QUELLDOKUMENT:
^^^^^^^^
Mehr als 100 Kulturwege von Altenbuch bis Wörth, von Alzenau bis Winterhausen schon.
Foto: Magath/ASP | Mehr als 100 Kulturwege von Altenbuch bis Wörth, von Alzenau bis Winterhausen schon.
Alice Natter
 |  aktualisiert: 11.02.2024 09:43 Uhr

Vor 20 Jahren ist in Frammersbach der erste Kulturweg in der Region eröffnet worden. Mehr als 100 sind seitdem – betreut vom Archäologischen Spessart-Projekt e.V. (ASP) – dazugekommen. Die Historikerin Dr. Anika Magath hat in ihrer Dissertation am Unterfränkischen Institut für Kulturlandschaftsforschung an der Uni Würzburg aufgearbeitet, was den Verein umtreibt: das Verhältnis von Mensch zu Landschaft. Ein Gespräch mit der 35-jährigen Stadtheimatpflegerin von Aschaffenburg über menschliche Eingriffe – und die Geschichte am Wegesrand.

Frage: Frau Dr. Magath, was macht einen Weg zum Kulturweg?

Dr. Anika Magath: Ein Kulturweg macht die Geschichte, die in der Landschaft steckt, sichtbar. Doch für das Projekt der Europäischen Kulturwege ist nicht nur der Wanderweg mit seinen Informationstafeln und den blauen Markierungen mit dem gelben EU-Schiffchen von Bedeutung. Sondern auch der Weg zum „Kulturweg“: Die Beteiligung der Menschen vor Ort und ihr „Input“ sind ganz wesentlich. Gemeinsam mit der Bevölkerung Landschaftsgeschichte entdecken und erforschen und dann erzählen – das macht einen Weg zu einem Kulturweg. Das geknüpfte Netzwerk mit den Menschen am Weg macht das Projekt einzigartig und besteht nach der Eröffnung des Weges ja auch weiter.

Geschichte, die in der Landschaft steckt – welche Prägungen durch den Menschen sind denn am offensichtlichsten, heute noch?
^^^^^^^^
ERFORDERLICHE SCHRITTE:
1. Gib aus dem Interview über Kulturwege alles von „Vor 20 Jahren“ bis hinunter zu „Geschichte am Wegesrand.“ wortgetreu wieder.
2. Übersetze aus dem Interview über Kulturwege den Satz „Vor 20 Jahren ist in Frammersbach der erste Kulturweg in der Region eröffnet worden.“ ins Englische.
Die Einträge spielen hierfür keine Rolle.

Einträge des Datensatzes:
^^^^^^^^
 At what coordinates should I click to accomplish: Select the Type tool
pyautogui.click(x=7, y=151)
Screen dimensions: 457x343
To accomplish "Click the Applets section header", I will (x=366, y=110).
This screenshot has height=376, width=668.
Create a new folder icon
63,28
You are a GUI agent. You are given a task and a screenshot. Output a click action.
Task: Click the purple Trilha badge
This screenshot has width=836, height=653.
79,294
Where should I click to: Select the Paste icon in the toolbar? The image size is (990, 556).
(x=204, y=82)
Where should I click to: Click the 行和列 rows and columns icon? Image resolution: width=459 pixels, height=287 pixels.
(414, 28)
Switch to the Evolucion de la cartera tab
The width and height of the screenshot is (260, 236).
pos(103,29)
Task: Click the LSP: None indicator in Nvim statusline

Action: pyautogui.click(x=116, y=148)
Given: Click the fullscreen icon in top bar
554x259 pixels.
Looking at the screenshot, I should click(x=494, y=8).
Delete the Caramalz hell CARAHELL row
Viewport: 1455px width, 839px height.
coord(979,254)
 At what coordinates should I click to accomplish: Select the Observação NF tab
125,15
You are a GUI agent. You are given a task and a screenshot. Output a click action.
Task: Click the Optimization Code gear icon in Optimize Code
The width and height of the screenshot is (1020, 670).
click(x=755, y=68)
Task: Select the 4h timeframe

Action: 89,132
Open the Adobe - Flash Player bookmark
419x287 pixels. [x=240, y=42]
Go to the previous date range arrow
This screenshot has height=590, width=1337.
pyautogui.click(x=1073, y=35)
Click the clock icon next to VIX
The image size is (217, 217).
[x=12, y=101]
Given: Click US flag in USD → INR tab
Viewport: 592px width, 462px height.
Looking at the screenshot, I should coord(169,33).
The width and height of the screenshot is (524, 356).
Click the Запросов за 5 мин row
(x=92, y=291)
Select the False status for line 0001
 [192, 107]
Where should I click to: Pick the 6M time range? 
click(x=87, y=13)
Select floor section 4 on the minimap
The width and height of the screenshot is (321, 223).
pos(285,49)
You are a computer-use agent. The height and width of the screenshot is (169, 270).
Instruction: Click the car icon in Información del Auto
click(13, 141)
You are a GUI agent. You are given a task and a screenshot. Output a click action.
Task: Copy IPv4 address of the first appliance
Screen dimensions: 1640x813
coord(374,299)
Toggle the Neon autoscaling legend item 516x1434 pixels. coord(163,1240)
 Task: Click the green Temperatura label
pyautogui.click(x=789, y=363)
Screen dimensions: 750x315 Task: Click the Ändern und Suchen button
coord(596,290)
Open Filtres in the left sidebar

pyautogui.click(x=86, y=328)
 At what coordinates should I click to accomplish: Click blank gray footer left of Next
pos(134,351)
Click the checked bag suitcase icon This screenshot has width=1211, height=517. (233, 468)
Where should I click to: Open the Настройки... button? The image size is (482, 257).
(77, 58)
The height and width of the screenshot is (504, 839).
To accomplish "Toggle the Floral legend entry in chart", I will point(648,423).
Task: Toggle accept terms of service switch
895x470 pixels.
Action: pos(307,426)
^^^^^^^^
GELÖSTE AUFGABEN:
1.
Vor 20 Jahren ist in Frammersbach der erste Kulturweg in der Region eröffnet worden. Mehr als 100 sind seitdem – betreut vom Archäologischen Spessart-Projekt e.V. (ASP) – dazugekommen. Die Historikerin Dr. Anika Magath hat in ihrer Dissertation am Unterfränkischen Institut für Kulturlandschaftsforschung an der Uni Würzburg aufgearbeitet, was den Verein umtreibt: das Verhältnis von Mensch zu Landschaft. Ein Gespräch mit der 35-jährigen Stadtheimatpflegerin von Aschaffenburg über menschliche Eingriffe – und die Geschichte am Wegesrand.

2. Twenty years ago, the first cultural trail in the region was opened in Frammersbach.